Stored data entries
######

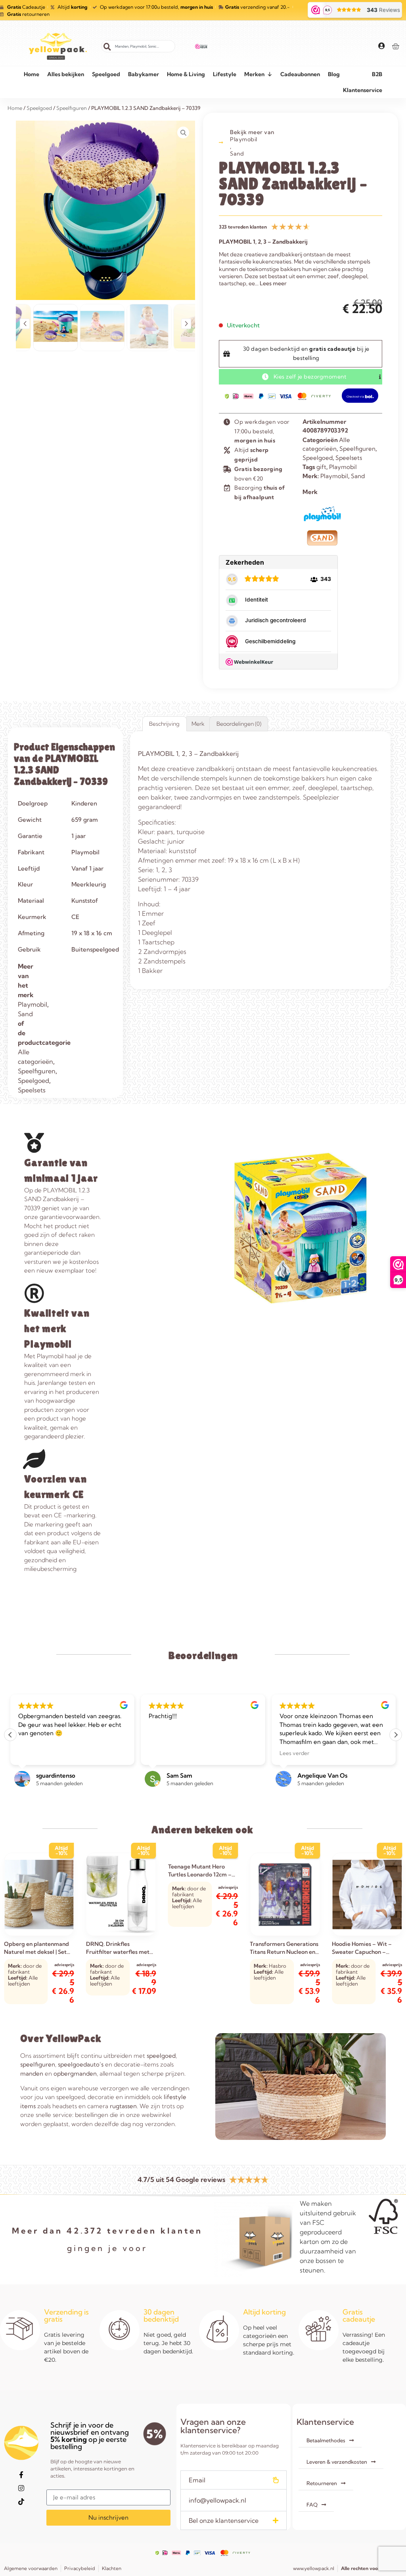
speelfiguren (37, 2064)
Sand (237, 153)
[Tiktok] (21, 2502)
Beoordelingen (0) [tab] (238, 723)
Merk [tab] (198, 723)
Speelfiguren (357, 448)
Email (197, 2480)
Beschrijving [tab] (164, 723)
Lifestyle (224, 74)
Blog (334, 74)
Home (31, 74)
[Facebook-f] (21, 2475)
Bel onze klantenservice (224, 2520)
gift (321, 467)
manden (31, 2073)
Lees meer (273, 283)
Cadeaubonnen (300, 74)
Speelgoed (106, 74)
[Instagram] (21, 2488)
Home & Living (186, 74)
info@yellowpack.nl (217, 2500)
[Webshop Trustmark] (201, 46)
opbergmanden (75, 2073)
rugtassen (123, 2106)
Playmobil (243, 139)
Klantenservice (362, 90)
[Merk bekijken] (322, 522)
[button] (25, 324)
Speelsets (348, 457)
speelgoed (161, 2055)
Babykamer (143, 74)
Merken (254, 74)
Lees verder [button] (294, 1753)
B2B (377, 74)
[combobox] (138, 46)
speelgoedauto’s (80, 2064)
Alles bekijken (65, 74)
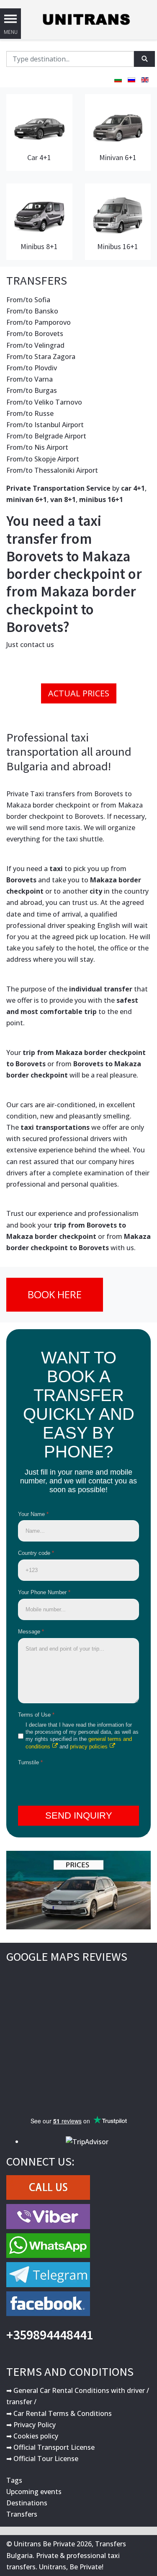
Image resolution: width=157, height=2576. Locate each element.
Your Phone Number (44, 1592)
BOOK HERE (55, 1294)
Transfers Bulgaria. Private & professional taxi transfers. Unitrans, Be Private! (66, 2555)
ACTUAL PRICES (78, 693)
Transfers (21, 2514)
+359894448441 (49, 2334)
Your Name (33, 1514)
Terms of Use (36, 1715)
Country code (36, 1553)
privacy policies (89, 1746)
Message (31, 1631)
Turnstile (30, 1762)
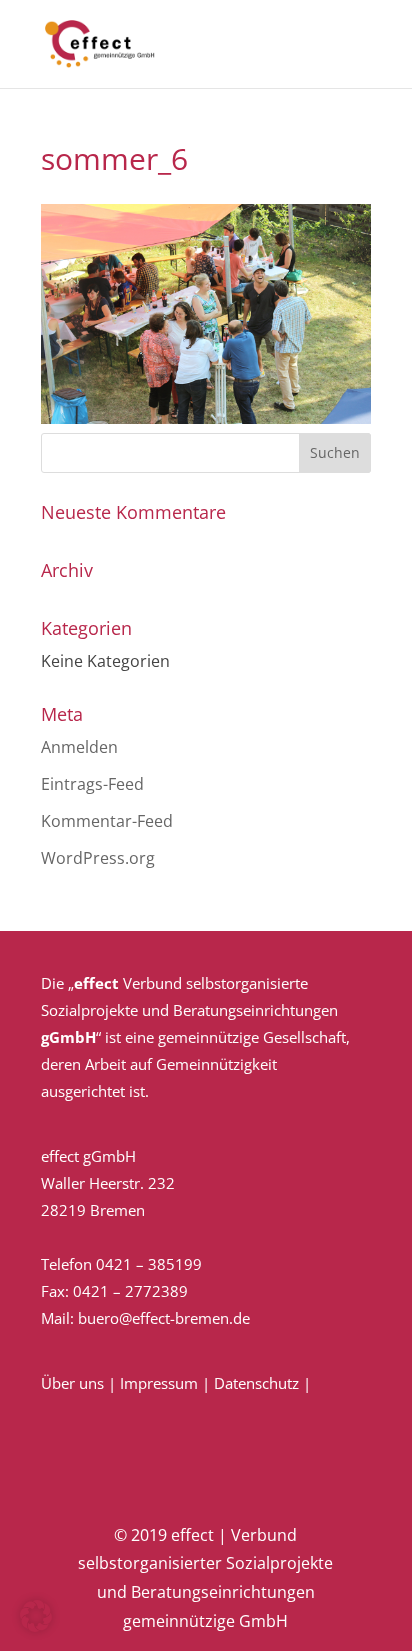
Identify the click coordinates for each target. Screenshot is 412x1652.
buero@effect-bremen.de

######

> _TASK INSTRUCTIONS_
Using the entries above, reproduce word for word only the lines from the one that contains "Playmobil (243, 139)" to the one that contains "BOOK HERE (55, 1294)", both ends included, and drop every picture.

> _SOLUTION TO THE PROBLEM_
Playmobil (243, 139)
Klantenservice (362, 90)
[Merk bekijken] (322, 522)
[button] (25, 324)
Speelsets (348, 457)
speelgoed (161, 2055)
Babykamer (143, 74)
Merken (254, 74)
Lees verder [button] (294, 1753)
B2B (377, 74)
[combobox] (138, 46)
speelgoedauto’s (80, 2064)
Alles bekijken (65, 74)
Image resolution: width=157, height=2576. Locate each element.
Your Phone Number (44, 1592)
BOOK HERE (55, 1294)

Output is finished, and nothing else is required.